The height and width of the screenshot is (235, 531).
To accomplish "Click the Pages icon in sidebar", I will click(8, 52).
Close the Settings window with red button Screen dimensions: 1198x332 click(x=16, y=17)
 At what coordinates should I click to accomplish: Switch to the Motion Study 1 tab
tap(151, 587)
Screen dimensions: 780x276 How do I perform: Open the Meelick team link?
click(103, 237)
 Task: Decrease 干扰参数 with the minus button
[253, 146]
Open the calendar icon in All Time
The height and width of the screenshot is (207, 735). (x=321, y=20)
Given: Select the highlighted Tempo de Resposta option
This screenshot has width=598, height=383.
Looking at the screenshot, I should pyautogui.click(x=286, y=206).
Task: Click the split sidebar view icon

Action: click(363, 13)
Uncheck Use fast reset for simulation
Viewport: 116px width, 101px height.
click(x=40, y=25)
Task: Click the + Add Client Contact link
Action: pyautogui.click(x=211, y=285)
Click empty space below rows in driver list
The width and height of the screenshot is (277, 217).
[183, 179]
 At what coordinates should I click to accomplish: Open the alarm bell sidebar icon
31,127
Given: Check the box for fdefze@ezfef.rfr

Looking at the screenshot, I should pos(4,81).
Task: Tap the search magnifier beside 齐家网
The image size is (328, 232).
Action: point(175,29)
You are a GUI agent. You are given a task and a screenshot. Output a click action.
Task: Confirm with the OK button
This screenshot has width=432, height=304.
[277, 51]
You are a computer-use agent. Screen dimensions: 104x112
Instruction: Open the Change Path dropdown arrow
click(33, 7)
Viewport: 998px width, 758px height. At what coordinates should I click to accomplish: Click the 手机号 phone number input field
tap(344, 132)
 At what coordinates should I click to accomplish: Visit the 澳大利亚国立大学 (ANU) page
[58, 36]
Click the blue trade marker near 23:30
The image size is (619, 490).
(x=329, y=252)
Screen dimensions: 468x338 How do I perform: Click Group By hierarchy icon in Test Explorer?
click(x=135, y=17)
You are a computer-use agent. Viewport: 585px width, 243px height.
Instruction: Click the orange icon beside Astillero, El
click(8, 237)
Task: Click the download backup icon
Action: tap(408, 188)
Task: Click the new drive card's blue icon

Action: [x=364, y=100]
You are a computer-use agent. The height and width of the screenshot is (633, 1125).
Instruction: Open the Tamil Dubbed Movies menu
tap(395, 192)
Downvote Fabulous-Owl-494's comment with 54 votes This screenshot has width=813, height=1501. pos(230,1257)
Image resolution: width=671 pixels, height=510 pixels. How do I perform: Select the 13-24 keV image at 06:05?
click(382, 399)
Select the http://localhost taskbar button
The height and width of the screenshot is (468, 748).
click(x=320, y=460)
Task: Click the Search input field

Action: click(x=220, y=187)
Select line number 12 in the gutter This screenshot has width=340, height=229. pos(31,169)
◆ ◆ ◆ ◆ ◆
> [PROBLEM STATEMENT]:
Transcribe exactly, starting at the line with "You are a computer-use agent. The" and continuing through the last line of the data above; leave out all earlier lines.

> [EXPECTED ANSWER]:
You are a computer-use agent. The height and width of the screenshot is (633, 1125).
Instruction: Open the Tamil Dubbed Movies menu
tap(395, 192)
Downvote Fabulous-Owl-494's comment with 54 votes This screenshot has width=813, height=1501. pos(230,1257)
Image resolution: width=671 pixels, height=510 pixels. How do I perform: Select the 13-24 keV image at 06:05?
click(382, 399)
Select the http://localhost taskbar button
The height and width of the screenshot is (468, 748).
click(x=320, y=460)
Task: Click the Search input field

Action: click(x=220, y=187)
Select line number 12 in the gutter This screenshot has width=340, height=229. pos(31,169)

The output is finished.